» **Data under study**
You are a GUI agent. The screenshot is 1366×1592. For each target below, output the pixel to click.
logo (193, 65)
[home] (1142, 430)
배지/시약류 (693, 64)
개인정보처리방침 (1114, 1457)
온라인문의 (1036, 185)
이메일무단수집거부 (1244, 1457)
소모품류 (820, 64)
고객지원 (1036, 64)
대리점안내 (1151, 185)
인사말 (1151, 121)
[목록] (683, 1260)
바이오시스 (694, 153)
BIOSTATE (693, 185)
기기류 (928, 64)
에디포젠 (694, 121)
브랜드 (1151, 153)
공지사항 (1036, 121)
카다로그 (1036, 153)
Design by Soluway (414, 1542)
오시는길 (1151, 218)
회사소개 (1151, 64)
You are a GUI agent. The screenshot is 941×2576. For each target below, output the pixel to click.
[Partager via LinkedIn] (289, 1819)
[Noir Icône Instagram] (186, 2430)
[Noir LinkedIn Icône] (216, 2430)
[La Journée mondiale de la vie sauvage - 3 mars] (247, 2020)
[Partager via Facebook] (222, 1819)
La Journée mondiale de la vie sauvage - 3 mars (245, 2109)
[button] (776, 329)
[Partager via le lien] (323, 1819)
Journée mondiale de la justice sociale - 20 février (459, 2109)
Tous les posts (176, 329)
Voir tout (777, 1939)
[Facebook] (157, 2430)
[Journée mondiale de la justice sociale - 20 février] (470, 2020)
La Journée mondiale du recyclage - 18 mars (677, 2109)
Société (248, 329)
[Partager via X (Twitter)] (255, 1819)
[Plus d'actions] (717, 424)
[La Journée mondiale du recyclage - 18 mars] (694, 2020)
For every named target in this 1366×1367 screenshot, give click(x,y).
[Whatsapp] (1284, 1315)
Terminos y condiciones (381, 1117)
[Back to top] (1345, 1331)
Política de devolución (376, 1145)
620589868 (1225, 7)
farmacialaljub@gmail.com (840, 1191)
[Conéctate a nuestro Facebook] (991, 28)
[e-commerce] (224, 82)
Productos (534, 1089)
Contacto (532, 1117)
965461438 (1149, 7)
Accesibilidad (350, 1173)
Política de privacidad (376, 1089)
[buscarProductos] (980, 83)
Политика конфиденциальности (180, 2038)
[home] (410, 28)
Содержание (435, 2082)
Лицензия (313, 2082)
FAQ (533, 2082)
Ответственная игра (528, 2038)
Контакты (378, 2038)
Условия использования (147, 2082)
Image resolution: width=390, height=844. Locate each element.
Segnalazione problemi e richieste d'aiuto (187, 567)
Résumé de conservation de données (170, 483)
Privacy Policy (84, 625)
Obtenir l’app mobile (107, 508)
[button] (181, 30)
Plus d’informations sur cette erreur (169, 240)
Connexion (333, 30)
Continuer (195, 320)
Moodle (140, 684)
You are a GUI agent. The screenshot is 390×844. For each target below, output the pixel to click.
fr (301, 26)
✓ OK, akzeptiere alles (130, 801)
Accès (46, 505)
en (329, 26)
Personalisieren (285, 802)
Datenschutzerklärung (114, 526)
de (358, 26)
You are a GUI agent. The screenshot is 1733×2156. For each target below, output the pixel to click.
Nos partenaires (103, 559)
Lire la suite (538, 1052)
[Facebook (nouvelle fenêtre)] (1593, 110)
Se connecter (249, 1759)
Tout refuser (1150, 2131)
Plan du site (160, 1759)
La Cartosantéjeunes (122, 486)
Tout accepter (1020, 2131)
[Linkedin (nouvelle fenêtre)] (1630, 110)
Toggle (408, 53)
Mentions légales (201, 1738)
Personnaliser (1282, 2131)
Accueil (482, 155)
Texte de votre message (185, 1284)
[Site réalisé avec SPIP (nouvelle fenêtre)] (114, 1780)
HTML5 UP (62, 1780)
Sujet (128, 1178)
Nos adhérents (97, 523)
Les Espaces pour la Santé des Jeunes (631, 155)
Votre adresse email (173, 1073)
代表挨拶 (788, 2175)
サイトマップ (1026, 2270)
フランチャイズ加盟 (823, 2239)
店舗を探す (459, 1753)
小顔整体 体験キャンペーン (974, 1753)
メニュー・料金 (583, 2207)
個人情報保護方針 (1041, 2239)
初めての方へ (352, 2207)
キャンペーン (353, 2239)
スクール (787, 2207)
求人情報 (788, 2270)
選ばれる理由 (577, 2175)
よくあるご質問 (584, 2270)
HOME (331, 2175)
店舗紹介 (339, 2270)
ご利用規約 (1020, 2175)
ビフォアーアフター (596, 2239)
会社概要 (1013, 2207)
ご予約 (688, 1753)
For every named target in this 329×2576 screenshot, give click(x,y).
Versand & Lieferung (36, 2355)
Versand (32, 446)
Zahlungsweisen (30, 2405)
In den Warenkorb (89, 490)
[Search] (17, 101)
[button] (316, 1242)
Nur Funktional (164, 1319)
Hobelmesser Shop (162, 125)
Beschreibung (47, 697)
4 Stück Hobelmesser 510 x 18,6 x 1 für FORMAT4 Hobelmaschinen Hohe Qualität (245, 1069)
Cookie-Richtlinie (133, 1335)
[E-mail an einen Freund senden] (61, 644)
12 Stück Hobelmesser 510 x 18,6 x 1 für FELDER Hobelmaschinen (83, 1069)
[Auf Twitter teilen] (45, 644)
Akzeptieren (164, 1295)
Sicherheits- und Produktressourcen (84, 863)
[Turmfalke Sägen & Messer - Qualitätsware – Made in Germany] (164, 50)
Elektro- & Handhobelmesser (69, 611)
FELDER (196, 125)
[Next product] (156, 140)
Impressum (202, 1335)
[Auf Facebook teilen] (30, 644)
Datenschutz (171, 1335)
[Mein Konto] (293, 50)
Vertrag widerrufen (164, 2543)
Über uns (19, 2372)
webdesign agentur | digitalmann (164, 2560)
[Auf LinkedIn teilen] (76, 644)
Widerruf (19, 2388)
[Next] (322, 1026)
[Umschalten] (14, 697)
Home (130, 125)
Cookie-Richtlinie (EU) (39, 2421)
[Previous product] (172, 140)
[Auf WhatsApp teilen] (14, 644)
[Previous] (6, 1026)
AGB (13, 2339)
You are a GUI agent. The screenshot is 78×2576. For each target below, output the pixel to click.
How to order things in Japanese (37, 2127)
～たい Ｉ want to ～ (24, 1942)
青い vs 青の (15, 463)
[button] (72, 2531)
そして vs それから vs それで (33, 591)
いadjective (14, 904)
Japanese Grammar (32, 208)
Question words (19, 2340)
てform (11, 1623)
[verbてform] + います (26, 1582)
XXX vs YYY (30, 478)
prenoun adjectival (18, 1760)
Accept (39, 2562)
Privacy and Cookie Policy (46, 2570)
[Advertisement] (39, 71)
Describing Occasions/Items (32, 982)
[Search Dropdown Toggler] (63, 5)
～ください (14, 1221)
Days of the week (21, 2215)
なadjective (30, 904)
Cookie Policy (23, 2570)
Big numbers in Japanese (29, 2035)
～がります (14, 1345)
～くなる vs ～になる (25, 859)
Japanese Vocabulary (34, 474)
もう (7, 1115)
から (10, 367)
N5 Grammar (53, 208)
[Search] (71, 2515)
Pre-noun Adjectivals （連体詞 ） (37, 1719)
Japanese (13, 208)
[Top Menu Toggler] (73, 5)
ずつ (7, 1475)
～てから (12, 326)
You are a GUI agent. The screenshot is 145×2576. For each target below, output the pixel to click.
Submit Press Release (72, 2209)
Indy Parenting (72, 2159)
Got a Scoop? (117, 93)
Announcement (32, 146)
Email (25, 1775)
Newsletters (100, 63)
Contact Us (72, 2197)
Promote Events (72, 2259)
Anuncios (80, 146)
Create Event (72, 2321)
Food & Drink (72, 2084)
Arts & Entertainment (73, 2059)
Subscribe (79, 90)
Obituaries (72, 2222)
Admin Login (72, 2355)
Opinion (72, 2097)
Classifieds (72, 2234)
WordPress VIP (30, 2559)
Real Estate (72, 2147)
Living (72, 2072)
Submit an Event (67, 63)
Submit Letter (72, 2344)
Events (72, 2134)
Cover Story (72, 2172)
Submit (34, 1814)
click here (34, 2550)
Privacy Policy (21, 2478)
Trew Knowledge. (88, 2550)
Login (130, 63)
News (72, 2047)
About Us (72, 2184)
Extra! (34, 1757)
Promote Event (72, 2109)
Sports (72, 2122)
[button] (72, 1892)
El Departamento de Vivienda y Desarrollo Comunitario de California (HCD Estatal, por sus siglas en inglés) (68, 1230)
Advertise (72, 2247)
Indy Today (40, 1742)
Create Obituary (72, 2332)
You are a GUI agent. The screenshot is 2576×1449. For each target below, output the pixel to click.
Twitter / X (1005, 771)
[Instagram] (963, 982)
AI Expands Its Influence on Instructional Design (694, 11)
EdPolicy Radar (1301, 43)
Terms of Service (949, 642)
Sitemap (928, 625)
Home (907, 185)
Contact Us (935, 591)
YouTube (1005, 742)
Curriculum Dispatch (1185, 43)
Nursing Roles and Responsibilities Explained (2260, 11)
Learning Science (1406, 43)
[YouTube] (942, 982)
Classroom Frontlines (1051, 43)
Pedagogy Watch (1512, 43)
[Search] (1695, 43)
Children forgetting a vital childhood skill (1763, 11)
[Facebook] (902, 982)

» **Activity**
Please write out exactly the lines from the start of the data through the line that contains "[Partager via LinkedIn] (289, 1819)", both ends included, and nothing else.

» **Answer section**
You are a GUI agent. The screenshot is 1366×1592. For each target below, output the pixel to click.
logo (193, 65)
[home] (1142, 430)
배지/시약류 (693, 64)
개인정보처리방침 (1114, 1457)
온라인문의 (1036, 185)
이메일무단수집거부 (1244, 1457)
소모품류 (820, 64)
고객지원 (1036, 64)
대리점안내 (1151, 185)
인사말 (1151, 121)
[목록] (683, 1260)
바이오시스 (694, 153)
BIOSTATE (693, 185)
기기류 (928, 64)
에디포젠 (694, 121)
브랜드 (1151, 153)
공지사항 (1036, 121)
카다로그 (1036, 153)
Design by Soluway (414, 1542)
오시는길 (1151, 218)
회사소개 (1151, 64)
You are a GUI agent. The screenshot is 941×2576. For each target below, output the pixel to click.
[Partager via LinkedIn] (289, 1819)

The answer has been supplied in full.